Rasmussen (6/10, likely voters, 4/15 in parens):
Creigh Deeds (D): 47 (30)
Bob McDonnell (R): 41 (45)
Some other candidate: 2 (5)
Not sure: 10 (20)
(MoE: ±4.5%)
That was fast! Hot off his surprisingly strong victory in Tuesday’s Democratic primary, state Senator Creigh Deeds seems to have gotten quite a post-primary bounce, pulling into a 6-point lead against AG Bob McDonnell. This is the first poll I can find where Deeds led McDonnell in a head-to-head matchup (although if you go back to December, Rasmussen found them tied at 39 apiece), and a huge improvement from the 45-30 gap in April… not coincidentally at a time in the primary when Deeds seemed to be lagging, tortoise-like, and Terry McAuliffe was sprinting ahead, hare-like.
The question is how long this will last. Obviously, there’s a lot of media visibility for Deeds right now and good buzz as well (as seen in his 59/27 favorables), thanks to his dominant statewide performance and also thanks to T-Mac’s quick and effusive endorsement.

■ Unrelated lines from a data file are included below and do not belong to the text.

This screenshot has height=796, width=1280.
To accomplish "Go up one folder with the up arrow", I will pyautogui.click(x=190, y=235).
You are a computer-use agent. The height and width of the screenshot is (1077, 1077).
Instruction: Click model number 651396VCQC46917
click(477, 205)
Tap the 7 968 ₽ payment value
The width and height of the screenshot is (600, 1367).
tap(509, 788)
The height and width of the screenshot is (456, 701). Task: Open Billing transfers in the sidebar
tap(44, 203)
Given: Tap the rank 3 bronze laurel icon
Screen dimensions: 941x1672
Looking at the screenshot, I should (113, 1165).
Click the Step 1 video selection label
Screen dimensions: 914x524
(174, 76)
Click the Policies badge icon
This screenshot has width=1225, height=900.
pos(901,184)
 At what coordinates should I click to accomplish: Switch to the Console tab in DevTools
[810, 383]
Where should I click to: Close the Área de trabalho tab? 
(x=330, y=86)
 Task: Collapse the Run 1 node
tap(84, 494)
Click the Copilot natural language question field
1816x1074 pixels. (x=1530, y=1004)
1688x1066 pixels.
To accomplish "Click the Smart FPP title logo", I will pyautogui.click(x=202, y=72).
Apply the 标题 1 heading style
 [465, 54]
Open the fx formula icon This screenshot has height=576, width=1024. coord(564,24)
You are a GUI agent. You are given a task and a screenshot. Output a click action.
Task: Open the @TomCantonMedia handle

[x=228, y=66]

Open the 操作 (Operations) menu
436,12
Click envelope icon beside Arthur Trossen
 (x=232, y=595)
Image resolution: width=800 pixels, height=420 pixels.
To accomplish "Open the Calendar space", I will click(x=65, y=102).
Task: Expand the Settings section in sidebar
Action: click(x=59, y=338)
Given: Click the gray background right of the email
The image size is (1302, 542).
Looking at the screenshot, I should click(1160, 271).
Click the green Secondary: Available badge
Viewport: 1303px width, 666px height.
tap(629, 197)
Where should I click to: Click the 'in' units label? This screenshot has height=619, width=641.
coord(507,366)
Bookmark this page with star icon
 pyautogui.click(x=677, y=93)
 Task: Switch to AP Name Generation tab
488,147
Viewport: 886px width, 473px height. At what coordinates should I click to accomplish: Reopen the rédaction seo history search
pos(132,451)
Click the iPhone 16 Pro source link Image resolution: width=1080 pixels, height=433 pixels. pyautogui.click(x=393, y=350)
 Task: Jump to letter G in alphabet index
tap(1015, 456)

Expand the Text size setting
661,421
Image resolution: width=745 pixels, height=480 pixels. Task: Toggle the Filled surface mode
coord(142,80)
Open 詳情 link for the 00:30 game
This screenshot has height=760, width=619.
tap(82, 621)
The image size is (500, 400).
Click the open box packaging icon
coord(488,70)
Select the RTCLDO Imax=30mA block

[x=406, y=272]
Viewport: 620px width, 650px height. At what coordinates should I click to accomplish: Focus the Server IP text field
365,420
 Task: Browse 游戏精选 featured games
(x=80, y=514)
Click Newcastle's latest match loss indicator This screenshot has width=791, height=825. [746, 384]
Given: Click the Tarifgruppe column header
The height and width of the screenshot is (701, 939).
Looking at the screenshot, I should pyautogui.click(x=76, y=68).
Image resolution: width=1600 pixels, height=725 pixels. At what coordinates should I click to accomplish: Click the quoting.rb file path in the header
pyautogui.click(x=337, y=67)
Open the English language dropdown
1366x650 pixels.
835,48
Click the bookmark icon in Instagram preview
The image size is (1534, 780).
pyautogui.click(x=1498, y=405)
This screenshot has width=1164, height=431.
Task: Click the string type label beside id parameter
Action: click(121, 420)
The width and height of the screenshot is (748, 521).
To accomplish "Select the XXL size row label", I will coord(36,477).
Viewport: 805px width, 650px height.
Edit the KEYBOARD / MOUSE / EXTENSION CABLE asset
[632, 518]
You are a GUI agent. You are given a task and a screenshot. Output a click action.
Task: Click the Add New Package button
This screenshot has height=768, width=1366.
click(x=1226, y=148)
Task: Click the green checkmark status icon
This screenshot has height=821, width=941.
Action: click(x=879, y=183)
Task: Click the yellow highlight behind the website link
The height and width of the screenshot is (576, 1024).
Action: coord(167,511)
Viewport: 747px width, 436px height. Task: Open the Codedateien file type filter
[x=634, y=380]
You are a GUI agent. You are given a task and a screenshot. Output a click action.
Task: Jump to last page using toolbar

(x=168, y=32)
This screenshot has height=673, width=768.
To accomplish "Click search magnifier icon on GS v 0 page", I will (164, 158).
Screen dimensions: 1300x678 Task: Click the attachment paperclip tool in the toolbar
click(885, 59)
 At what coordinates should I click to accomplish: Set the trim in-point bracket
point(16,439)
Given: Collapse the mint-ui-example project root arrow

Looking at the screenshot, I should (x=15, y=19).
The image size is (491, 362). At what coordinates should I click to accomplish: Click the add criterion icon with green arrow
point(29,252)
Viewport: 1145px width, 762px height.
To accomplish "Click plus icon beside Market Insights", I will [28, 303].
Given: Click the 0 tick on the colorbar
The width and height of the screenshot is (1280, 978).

This may settle back into a tied race during the summer doldrums… or, given that Deeds seems to have already made strong inroads among NoVa voters even while doing what he was expected to do (put the rural parts of the state into play), maybe this will be the new normal. (Discussion already underway in DCCyclone‘s diary, which also contains a little more information about the crosstabs.)
Check out my spreadsheet with data from 2005 (deeds vs McDonnell) compared to 2008 (obama vs Mccain).
http://spreadsheets.google.com…
Looks good, hopefully Deeds actually raises some money this time around.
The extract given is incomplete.